Recursive Concept Evolution for Compositional Reasoning in Large Language Models

This paper proposes a novel method for recursive concept evolution to enhance compositional reasoning capabilities in large language models. This breakthrough is crucial for developing more intelligent AI assistants, improving complex problem-solving, and enabling deeper understanding beyond simple pattern recognition in various applications.

LLMs often fail at compositional reasoning (solving A to get B, to get C) because they rely on static training data definitions that may not fit the specific nuance of a complex, novel problem.

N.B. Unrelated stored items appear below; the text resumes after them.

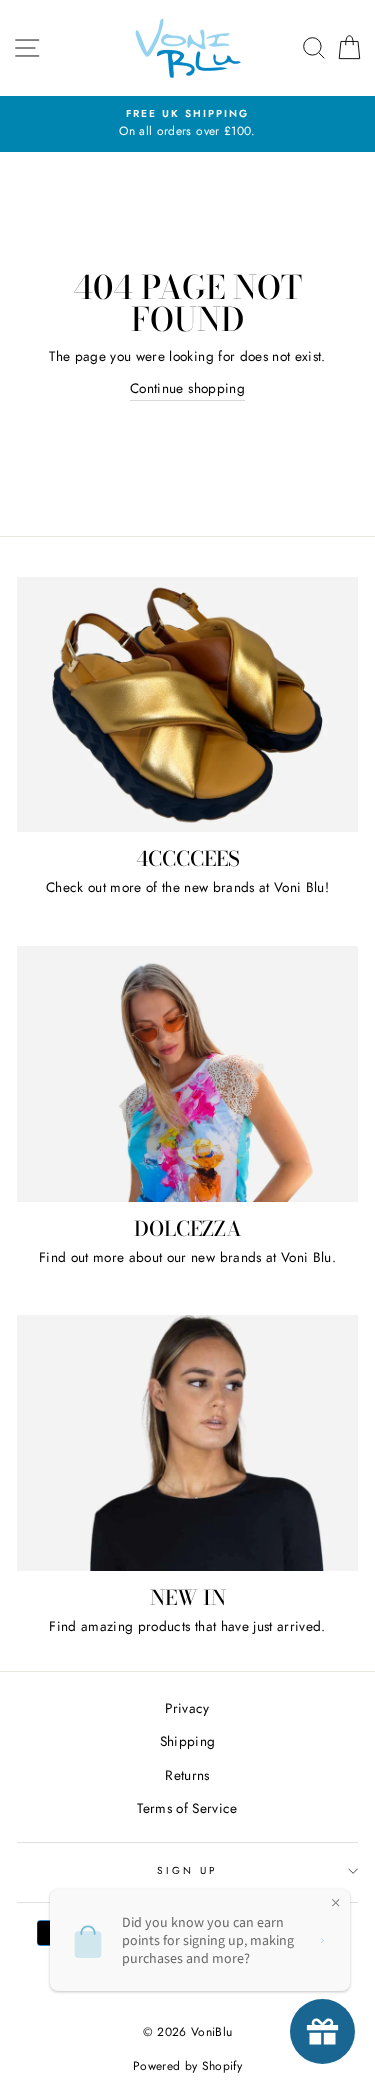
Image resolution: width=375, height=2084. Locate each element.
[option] (187, 124)
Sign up (187, 1870)
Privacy (187, 1708)
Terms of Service (187, 1808)
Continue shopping (187, 388)
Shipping (188, 1741)
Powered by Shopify (187, 2066)
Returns (187, 1775)
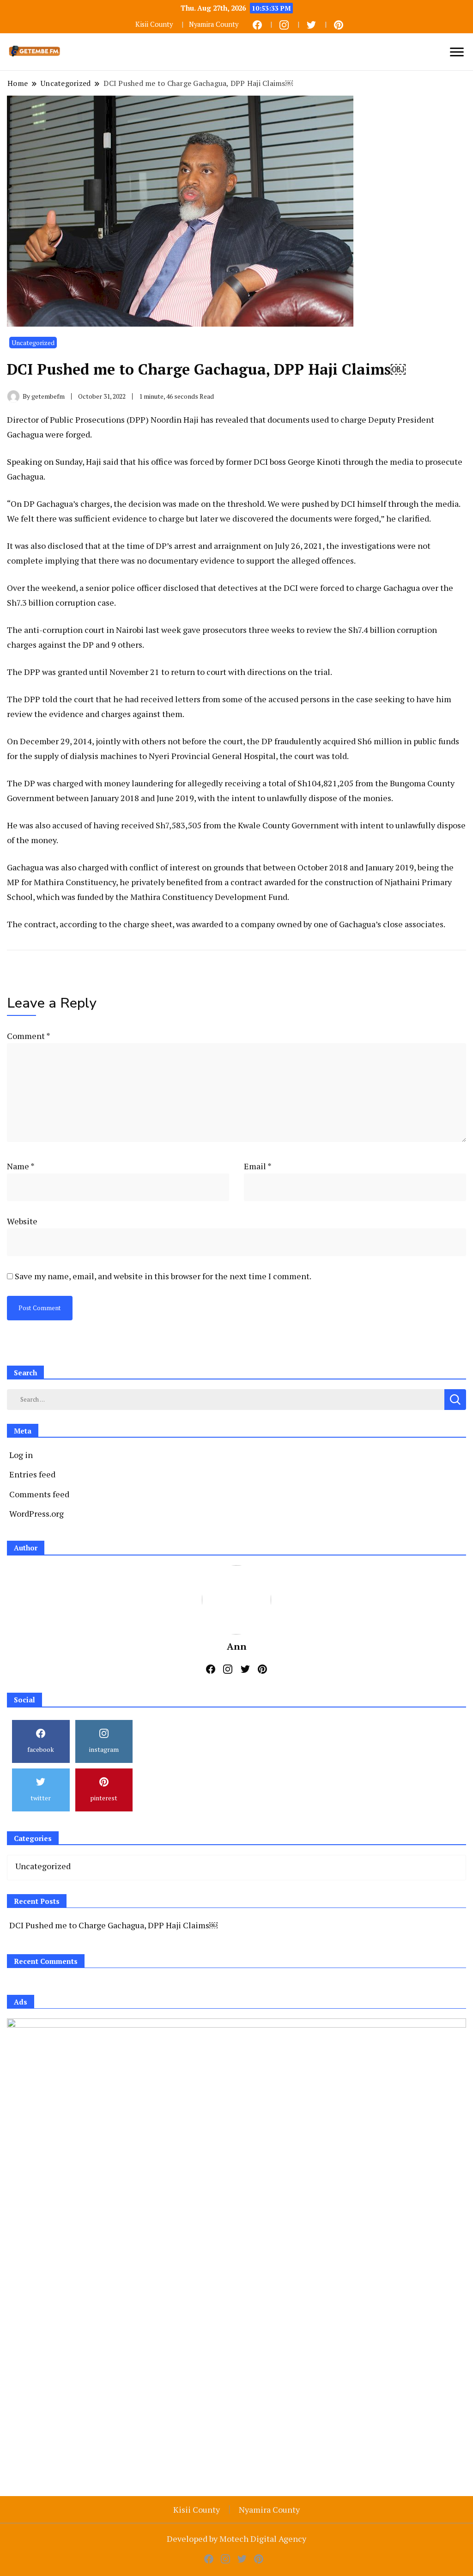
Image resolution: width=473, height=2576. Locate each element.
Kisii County (154, 24)
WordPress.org (36, 1513)
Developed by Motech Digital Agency (236, 2538)
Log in (21, 1454)
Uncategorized (33, 342)
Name (21, 1166)
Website (22, 1221)
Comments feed (39, 1494)
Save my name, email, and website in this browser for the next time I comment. (163, 1276)
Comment (28, 1035)
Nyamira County (213, 24)
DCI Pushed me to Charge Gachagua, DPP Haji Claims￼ (113, 1925)
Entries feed (32, 1474)
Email (258, 1166)
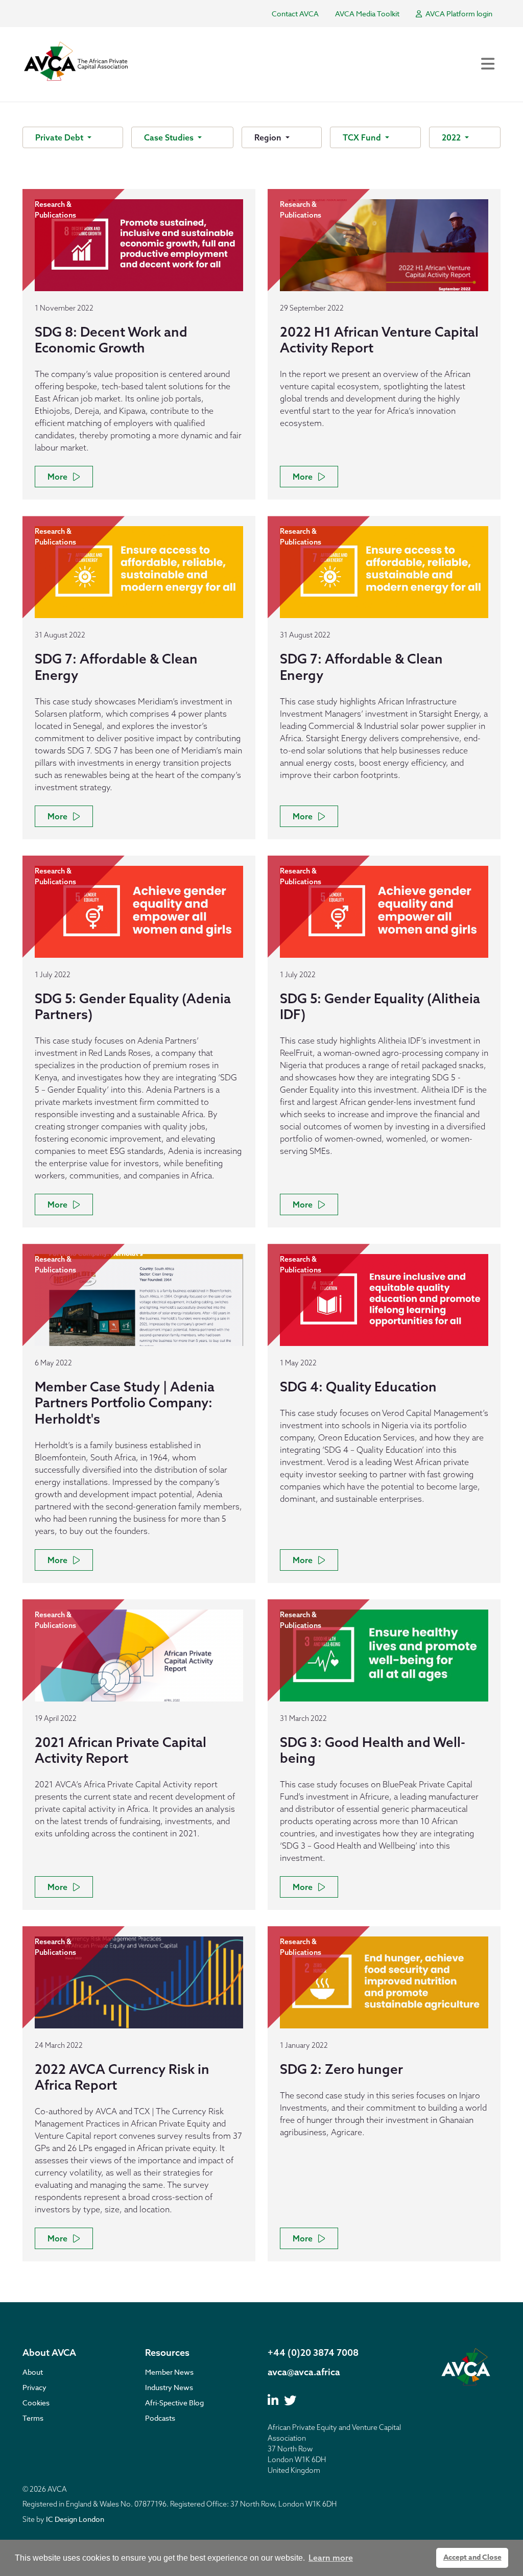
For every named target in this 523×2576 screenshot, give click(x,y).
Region (268, 137)
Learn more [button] (330, 2558)
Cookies (36, 2402)
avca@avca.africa (304, 2372)
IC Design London (75, 2519)
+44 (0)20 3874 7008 (313, 2352)
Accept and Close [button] (472, 2557)
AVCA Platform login (458, 13)
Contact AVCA (295, 13)
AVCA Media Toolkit (367, 13)
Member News (169, 2372)
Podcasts (160, 2418)
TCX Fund (363, 137)
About (32, 2372)
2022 (452, 137)
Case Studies (170, 137)
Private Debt (60, 137)
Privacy (34, 2387)
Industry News (169, 2387)
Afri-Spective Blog (174, 2402)
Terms (32, 2418)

The authors propose an iterative pipeline where specific terms or logical steps in a prompt are identified as 'concepts'. These concepts are then subjected to an evolutionary cycle: 'Mutation' (rewriting the definition), 'Crossover' (combining definitions), and 'Selection' (keeping the one that yields the most consistent reasoning trace). This refined context is then used for the final deduction.

RCE achieved a 15% improvement over Chain-of-Thought on the ARC benchmark and solved 12% more problems on GSM8K by correctly evolving mathematical definitions before application. It showed high resilience to 'trick' questions.

RCE represents a significant conceptual leap by marrying evolutionary algorithms with prompt engineering. However, its practicality is severely hampered by token costs and latency. It solves 'hard' problems well but is overkill for 90% of use cases. The dependence on the model's ability to self-critique without external tools is a fragility.